We've got bottled Tooheys and VB in Nezesaussi.

(Sorry mods if that is advertising!)


----------



## INFAMOUS

JonGard said:


> Hi Haru,
> 
> We've got bottled Tooheys and VB in Nezesaussi.
> 
> (Sorry mods if that is advertising!)


Is Nezesaussi finally open again??!?!?


----------



## INFAMOUS

INFAMOUS said:


> Is Nezesaussi finally open again??!?!?



Just called and it is! Sweet, I'll be going tonight. Hoping it is still Smoke Free! :fingerscrossed:


----------



## JonGard

Yeah, reopened middle of February. Only starting advertising now though, very soft opening.

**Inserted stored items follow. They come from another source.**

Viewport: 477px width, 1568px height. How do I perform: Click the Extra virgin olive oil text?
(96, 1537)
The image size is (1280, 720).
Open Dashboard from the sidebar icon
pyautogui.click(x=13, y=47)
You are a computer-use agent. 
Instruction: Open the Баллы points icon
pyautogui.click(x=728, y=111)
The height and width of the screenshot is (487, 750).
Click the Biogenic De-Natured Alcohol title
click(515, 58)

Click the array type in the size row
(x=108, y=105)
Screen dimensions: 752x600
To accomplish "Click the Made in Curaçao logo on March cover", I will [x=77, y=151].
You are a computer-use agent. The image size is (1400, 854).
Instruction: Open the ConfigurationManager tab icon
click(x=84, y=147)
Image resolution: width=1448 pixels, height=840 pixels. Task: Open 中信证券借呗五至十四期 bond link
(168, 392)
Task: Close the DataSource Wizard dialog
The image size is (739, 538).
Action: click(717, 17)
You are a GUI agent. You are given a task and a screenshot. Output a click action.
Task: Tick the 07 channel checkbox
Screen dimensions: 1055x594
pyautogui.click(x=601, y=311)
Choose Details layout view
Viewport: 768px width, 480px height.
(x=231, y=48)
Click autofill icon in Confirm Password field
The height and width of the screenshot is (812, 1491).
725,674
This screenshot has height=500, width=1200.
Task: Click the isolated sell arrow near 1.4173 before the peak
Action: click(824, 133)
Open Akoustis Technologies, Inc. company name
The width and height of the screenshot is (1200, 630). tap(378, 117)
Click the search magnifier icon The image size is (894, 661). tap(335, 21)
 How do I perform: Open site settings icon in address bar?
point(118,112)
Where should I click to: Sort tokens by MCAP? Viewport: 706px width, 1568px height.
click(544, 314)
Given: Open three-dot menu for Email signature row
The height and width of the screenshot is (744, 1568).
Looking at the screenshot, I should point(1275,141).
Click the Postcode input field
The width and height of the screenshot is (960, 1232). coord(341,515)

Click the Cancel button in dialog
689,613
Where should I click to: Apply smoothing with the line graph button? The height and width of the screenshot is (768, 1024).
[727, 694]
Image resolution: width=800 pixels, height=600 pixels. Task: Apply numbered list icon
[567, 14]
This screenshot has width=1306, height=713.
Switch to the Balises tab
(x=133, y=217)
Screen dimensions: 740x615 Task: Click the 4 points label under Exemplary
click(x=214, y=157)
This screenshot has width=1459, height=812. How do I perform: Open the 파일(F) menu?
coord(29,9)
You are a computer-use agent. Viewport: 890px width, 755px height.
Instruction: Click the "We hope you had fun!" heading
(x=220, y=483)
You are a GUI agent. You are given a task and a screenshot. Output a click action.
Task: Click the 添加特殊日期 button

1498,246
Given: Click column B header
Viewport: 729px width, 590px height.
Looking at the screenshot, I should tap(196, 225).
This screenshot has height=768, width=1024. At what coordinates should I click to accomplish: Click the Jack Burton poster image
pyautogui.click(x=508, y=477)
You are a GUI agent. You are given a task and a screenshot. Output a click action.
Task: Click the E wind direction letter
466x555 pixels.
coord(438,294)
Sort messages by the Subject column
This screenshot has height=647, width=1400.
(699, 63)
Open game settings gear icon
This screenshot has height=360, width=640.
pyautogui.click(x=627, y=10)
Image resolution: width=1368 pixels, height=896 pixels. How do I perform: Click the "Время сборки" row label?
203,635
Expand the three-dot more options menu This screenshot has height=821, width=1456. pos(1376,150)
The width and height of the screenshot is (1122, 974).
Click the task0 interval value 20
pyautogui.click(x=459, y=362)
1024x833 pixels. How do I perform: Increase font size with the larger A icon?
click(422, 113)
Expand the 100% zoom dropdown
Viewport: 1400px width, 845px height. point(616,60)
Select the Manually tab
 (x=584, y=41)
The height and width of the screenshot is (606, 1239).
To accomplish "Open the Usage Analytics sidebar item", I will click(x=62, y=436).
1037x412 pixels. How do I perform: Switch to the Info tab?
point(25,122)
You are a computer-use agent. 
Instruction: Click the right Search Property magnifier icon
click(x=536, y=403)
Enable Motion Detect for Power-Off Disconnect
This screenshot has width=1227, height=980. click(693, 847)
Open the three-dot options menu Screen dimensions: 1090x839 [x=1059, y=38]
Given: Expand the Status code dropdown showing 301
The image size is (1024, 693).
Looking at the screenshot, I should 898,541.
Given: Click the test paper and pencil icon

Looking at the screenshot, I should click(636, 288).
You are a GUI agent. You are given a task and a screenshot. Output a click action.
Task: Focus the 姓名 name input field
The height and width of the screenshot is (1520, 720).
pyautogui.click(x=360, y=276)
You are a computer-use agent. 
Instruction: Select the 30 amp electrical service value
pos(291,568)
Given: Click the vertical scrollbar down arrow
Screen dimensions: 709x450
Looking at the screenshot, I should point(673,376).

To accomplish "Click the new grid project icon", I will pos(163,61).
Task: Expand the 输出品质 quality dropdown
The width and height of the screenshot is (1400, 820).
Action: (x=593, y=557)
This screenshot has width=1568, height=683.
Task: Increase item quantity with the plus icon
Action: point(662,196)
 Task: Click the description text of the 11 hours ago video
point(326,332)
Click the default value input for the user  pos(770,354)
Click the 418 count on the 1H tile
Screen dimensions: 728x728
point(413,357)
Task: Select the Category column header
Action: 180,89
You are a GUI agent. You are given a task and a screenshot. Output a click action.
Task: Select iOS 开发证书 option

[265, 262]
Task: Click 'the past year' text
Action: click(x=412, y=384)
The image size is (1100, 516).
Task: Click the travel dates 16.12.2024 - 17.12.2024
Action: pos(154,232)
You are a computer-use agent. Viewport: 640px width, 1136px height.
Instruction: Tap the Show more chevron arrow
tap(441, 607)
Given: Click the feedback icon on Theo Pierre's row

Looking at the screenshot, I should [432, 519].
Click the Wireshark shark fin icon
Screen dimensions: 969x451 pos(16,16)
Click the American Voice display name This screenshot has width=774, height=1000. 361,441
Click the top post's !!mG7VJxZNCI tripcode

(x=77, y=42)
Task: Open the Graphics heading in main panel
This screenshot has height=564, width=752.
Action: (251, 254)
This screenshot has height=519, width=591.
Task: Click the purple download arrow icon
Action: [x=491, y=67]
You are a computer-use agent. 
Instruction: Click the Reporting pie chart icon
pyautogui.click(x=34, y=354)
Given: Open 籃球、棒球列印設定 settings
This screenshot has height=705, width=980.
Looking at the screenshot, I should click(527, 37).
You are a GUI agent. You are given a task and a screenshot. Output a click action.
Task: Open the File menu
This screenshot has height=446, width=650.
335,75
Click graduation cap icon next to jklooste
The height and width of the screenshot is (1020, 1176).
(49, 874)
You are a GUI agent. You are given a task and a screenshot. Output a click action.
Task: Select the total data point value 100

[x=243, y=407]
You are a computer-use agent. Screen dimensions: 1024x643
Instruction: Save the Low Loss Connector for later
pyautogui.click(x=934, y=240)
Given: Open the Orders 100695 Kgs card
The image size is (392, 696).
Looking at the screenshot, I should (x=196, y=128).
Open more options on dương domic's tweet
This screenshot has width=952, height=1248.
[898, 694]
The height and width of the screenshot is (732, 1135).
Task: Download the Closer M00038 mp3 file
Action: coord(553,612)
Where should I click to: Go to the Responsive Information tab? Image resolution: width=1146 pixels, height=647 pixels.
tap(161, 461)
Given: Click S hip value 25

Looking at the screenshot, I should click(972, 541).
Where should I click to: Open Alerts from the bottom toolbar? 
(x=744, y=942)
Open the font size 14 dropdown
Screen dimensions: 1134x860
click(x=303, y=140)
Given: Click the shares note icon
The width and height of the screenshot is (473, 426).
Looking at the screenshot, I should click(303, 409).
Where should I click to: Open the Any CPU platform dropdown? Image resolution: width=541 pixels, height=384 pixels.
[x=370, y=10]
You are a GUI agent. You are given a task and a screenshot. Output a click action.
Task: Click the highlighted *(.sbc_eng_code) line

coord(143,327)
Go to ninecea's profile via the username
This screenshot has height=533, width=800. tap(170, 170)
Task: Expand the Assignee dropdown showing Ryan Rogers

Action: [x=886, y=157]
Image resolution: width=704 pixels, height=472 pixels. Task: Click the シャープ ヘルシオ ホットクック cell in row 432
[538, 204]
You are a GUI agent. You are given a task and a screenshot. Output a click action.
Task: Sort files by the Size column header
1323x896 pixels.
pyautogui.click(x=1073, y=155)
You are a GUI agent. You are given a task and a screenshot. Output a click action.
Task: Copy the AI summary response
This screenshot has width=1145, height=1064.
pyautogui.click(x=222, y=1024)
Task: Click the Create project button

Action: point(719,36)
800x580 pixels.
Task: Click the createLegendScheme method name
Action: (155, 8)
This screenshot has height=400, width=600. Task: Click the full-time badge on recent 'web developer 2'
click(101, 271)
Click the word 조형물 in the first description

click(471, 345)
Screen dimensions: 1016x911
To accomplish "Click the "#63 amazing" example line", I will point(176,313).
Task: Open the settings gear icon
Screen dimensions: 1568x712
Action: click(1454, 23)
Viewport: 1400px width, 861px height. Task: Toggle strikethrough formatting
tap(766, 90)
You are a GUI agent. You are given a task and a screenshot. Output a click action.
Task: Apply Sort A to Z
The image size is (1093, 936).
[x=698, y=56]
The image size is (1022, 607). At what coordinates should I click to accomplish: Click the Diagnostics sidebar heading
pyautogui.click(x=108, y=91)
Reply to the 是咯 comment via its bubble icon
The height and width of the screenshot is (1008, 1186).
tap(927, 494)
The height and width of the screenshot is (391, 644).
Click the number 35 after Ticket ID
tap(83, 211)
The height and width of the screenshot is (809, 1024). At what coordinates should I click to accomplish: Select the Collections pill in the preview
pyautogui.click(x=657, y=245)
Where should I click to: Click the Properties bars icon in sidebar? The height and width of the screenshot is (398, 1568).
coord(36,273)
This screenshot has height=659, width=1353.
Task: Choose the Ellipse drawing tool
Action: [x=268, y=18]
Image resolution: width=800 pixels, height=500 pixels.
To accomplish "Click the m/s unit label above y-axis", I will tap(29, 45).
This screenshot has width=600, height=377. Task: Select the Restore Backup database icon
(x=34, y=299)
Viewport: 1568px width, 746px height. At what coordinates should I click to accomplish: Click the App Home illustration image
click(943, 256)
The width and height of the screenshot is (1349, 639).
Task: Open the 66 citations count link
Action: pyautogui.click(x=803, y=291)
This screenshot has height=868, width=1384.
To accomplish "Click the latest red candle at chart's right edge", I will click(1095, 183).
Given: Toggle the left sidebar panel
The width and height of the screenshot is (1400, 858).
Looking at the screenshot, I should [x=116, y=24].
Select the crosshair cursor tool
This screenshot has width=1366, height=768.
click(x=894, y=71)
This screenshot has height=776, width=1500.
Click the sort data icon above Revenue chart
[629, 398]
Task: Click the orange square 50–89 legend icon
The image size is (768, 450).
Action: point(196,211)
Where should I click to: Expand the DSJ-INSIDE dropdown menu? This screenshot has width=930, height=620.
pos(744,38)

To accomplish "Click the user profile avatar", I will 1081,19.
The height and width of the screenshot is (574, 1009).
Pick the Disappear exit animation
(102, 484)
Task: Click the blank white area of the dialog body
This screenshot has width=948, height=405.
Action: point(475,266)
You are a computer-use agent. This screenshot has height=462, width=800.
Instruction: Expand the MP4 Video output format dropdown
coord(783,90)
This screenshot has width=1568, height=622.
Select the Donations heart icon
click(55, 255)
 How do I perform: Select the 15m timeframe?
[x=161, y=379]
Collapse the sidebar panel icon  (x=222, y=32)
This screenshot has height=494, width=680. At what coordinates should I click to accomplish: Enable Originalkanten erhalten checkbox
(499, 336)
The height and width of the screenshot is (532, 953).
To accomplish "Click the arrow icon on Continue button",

Ask for Jon and I'll get you a pint


----------



## Haru

JonGard said:


> Hi Haru,
> 
> We've got bottled Tooheys and VB in Nezesaussi.
> 
> (Sorry mods if that is advertising!)


Ahh I'll give it a try sometime then.

Don't suppose you have any of the Coopers range?

Haru


----------



## INFAMOUS

JonGard said:


> Yeah, reopened middle of February. Only starting advertising now though, very soft opening.
> 
> Ask for Jon and I'll get you a pint


I went and everyone said that the Tooheys hadn't come in yet . Food was still good and I love that it is smoke free. Not sure I am feeling the new decor tho. I liked the old look better.


----------



## Balla Boy

Looks like the MMI range may be about to expand a bit. There was a beer festival of sorts at Reform in the Lakes last weekend. Promised "40 unique beers", but it turned out that 90% of that was made up of Heineken, Corona, Amstel, Guinness etc. 

But they were carrying some interesting Fullers Beers - Honey Dew, Wild River and Chiswick - as well as a couple from Brains' new Craft Beer range. The Barry Island IPA was excellent. 

Apparently both The Reform and MMI will be carrying these from here on.

Just saw the mention of Brooklyn above. That's me in!


----------



## Balla Boy

Do I need a license for MMI Al Hamra?


----------



## BedouGirl

Balla Boy said:


> Do I need a license for MMI Al Hamra?


Not when I was last there.


----------



## Balla Boy

Haru said:


> Out of curiosity, have you guys found any beers from Australia? Not Fosters....
> 
> Haru


Made it to Barracuda, and they have both Coopers Sparkling Pale Ale and VB.

Also a fair range of English Real Ales, and the Brains Craft range. Now all I need to track down is some more draught options and I'm happy. 

Has anyone been to Perry and Blackwelders at the Madinat? It looks the part from what I've seen, but I've a horrible fear that I'll rock up full of anticipation and be let down.


----------



## Haru

Balla Boy said:


> Made it to Barracuda, and they have both Coopers Sparkling Pale Ale and VB.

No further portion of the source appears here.